#### INPUT RECORDS:
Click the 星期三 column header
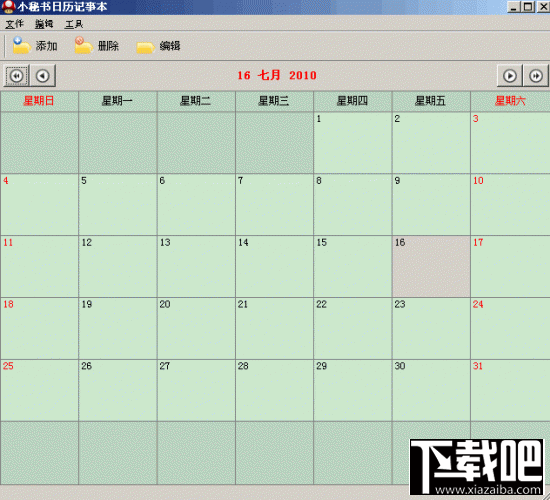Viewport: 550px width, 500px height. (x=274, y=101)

---

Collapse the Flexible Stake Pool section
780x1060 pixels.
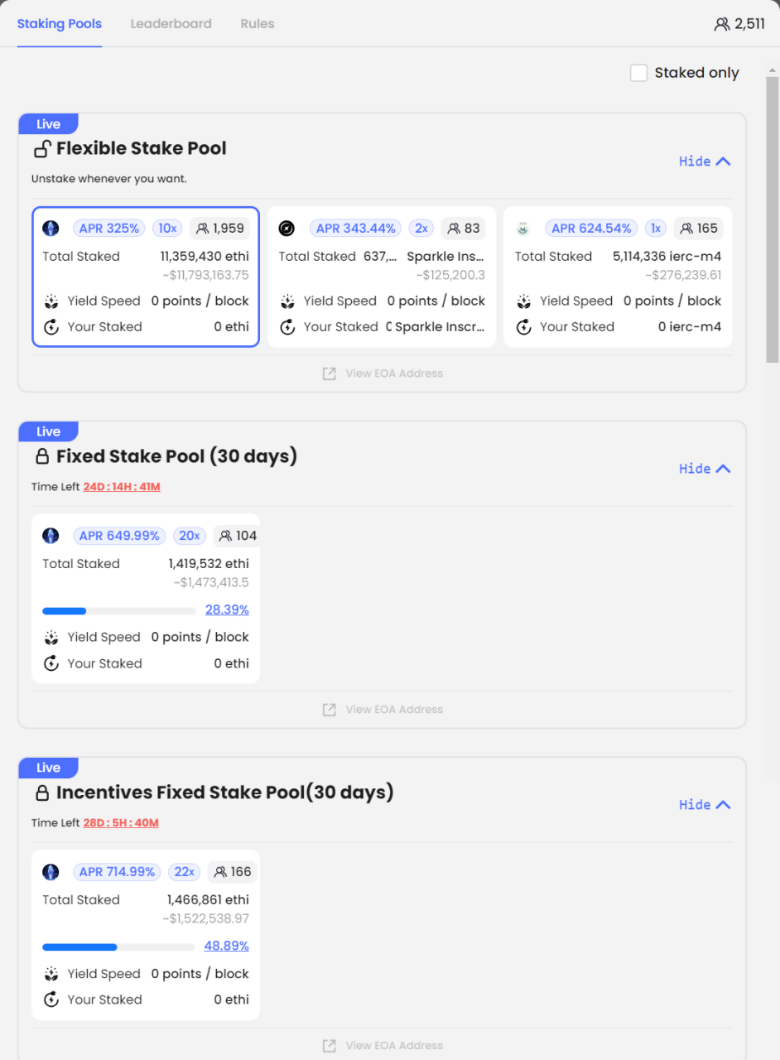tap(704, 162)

* * *

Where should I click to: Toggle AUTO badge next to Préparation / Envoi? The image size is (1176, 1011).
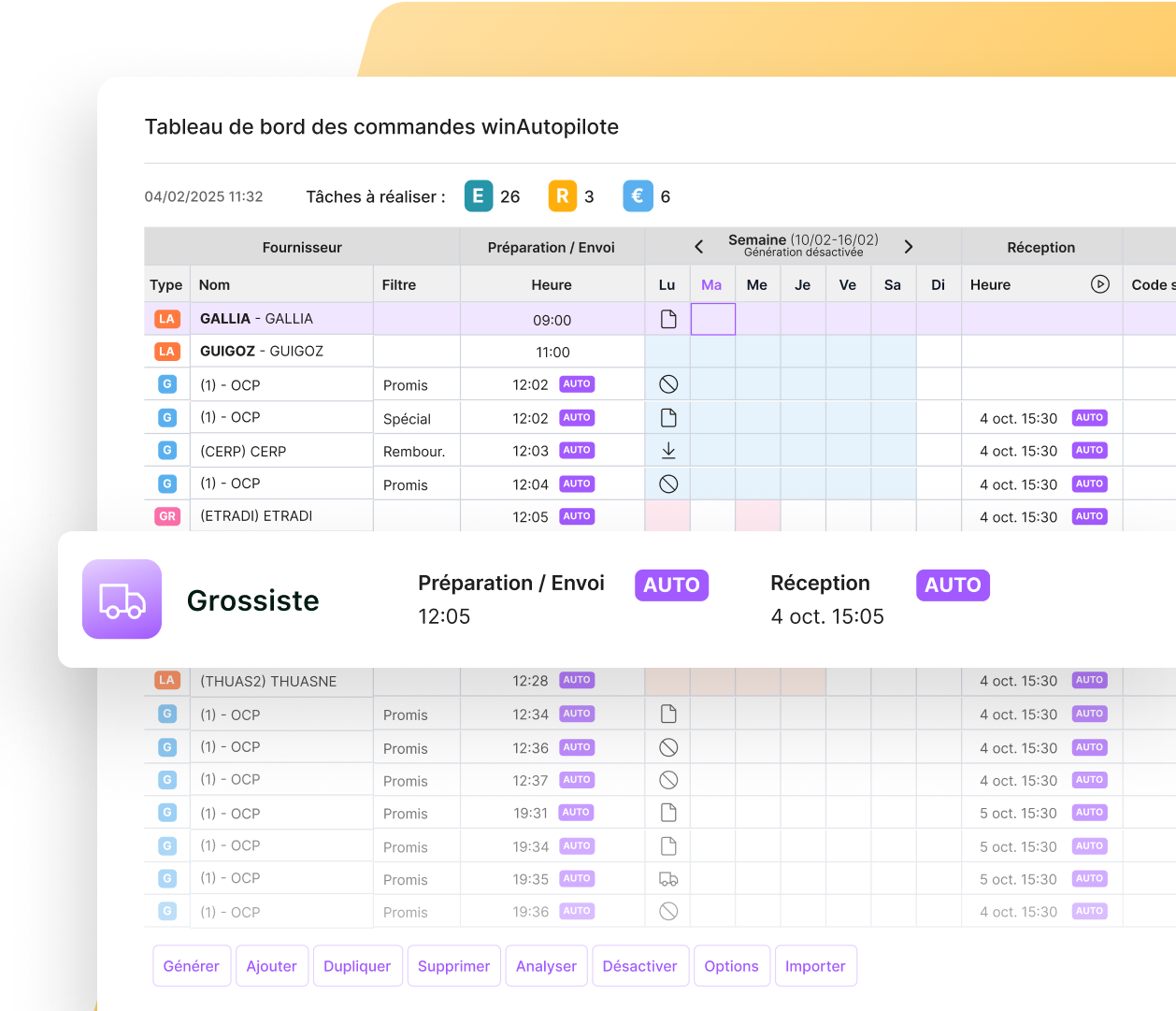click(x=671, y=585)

#### SET EXERCISE:
Retype the lines starting at the one containing "Collapse the Flexible Stake Pool section" and ending at the one containing "tap(704, 162)", both included, and leave the pictures out.

#### COMPLETE OUTPUT:
Collapse the Flexible Stake Pool section
780x1060 pixels.
tap(704, 162)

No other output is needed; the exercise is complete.